Render each line of the material below as one string in a JSON list, omitting blank lines.

** begin PROVIDED RECORDS **

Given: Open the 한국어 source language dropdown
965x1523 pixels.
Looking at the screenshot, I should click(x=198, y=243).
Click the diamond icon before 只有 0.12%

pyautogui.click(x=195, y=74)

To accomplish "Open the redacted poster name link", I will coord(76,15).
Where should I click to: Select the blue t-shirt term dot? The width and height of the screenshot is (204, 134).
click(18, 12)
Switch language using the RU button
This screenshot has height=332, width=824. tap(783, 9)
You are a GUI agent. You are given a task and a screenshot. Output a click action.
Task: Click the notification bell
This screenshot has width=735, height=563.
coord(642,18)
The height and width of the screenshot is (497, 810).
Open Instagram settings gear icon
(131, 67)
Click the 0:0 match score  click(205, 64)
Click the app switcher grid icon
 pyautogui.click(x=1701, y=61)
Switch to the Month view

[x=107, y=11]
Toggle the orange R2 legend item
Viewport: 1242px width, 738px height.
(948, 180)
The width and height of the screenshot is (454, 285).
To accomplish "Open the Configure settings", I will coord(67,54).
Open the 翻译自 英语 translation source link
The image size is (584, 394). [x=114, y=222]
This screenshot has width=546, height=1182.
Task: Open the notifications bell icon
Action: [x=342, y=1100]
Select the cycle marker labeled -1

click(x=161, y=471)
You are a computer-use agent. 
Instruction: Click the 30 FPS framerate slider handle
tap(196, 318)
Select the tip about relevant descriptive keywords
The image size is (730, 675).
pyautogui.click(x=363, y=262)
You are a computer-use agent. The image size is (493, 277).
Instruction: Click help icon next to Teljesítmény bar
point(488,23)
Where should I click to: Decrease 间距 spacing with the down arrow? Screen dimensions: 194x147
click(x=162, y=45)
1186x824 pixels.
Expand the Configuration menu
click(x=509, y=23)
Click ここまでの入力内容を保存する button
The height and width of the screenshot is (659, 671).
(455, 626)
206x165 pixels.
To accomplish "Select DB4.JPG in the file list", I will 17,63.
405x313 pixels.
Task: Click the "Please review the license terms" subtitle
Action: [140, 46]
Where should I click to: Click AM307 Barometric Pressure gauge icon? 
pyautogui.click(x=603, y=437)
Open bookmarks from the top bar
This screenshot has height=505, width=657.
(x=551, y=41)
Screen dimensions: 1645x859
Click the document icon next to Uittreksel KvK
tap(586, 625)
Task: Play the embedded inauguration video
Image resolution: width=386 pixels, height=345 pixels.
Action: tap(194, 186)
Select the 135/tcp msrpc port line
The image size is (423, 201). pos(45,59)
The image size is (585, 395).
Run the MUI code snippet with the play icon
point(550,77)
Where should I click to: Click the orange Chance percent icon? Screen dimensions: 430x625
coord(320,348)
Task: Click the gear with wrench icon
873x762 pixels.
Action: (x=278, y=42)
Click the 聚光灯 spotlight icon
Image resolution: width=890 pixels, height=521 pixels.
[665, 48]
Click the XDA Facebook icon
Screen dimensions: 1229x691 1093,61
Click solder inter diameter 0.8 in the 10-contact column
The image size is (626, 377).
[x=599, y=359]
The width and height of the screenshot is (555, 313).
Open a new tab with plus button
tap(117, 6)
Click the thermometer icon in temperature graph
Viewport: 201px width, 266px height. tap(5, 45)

** end PROVIDED RECORDS **

## THE OUTPUT
[
  "Given: Open the 한국어 source language dropdown",
  "965x1523 pixels.",
  "Looking at the screenshot, I should click(x=198, y=243).",
  "Click the diamond icon before 只有 0.12%",
  "pyautogui.click(x=195, y=74)",
  "To accomplish \"Open the redacted poster name link\", I will coord(76,15).",
  "Where should I click to: Select the blue t-shirt term dot? The width and height of the screenshot is (204, 134).",
  "click(18, 12)",
  "Switch language using the RU button",
  "This screenshot has height=332, width=824. tap(783, 9)",
  "You are a GUI agent. You are given a task and a screenshot. Output a click action.",
  "Task: Click the notification bell",
  "This screenshot has width=735, height=563.",
  "coord(642,18)",
  "The height and width of the screenshot is (497, 810).",
  "Open Instagram settings gear icon",
  "(131, 67)",
  "Click the 0:0 match score  click(205, 64)",
  "Click the app switcher grid icon",
  " pyautogui.click(x=1701, y=61)",
  "Switch to the Month view",
  "[x=107, y=11]",
  "Toggle the orange R2 legend item",
  "Viewport: 1242px width, 738px height.",
  "(948, 180)",
  "The width and height of the screenshot is (454, 285).",
  "To accomplish \"Open the Configure settings\", I will coord(67,54).",
  "Open the 翻译自 英语 translation source link",
  "The image size is (584, 394). [x=114, y=222]",
  "This screenshot has width=546, height=1182.",
  "Task: Open the notifications bell icon",
  "Action: [x=342, y=1100]",
  "Select the cycle marker labeled -1",
  "click(x=161, y=471)",
  "You are a computer-use agent. ",
  "Instruction: Click the 30 FPS framerate slider handle",
  "tap(196, 318)",
  "Select the tip about relevant descriptive keywords",
  "The image size is (730, 675).",
  "pyautogui.click(x=363, y=262)",
  "You are a computer-use agent. The image size is (493, 277).",
  "Instruction: Click help icon next to Teljesítmény bar",
  "point(488,23)",
  "Where should I click to: Decrease 间距 spacing with the down arrow? Screen dimensions: 194x147",
  "click(x=162, y=45)",
  "1186x824 pixels.",
  "Expand the Configuration menu",
  "click(x=509, y=23)",
  "Click ここまでの入力内容を保存する button",
  "The height and width of the screenshot is (659, 671).",
  "(455, 626)",
  "206x165 pixels.",
  "To accomplish \"Select DB4.JPG in the file list\", I will 17,63.",
  "405x313 pixels.",
  "Task: Click the \"Please review the license terms\" subtitle",
  "Action: [140, 46]",
  "Where should I click to: Click AM307 Barometric Pressure gauge icon? ",
  "pyautogui.click(x=603, y=437)",
  "Open bookmarks from the top bar",
  "This screenshot has height=505, width=657.",
  "(x=551, y=41)",
  "Screen dimensions: 1645x859",
  "Click the document icon next to Uittreksel KvK",
  "tap(586, 625)",
  "Task: Play the embedded inauguration video",
  "Image resolution: width=386 pixels, height=345 pixels.",
  "Action: tap(194, 186)",
  "Select the 135/tcp msrpc port line",
  "The image size is (423, 201). pos(45,59)",
  "The image size is (585, 395).",
  "Run the MUI code snippet with the play icon",
  "point(550,77)",
  "Where should I click to: Click the orange Chance percent icon? Screen dimensions: 430x625",
  "coord(320,348)",
  "Task: Click the gear with wrench icon",
  "873x762 pixels.",
  "Action: (x=278, y=42)",
  "Click the 聚光灯 spotlight icon",
  "Image resolution: width=890 pixels, height=521 pixels.",
  "[665, 48]",
  "Click the XDA Facebook icon",
  "Screen dimensions: 1229x691 1093,61",
  "Click solder inter diameter 0.8 in the 10-contact column",
  "The image size is (626, 377).",
  "[x=599, y=359]",
  "The width and height of the screenshot is (555, 313).",
  "Open a new tab with plus button",
  "tap(117, 6)",
  "Click the thermometer icon in temperature graph",
  "Viewport: 201px width, 266px height. tap(5, 45)"
]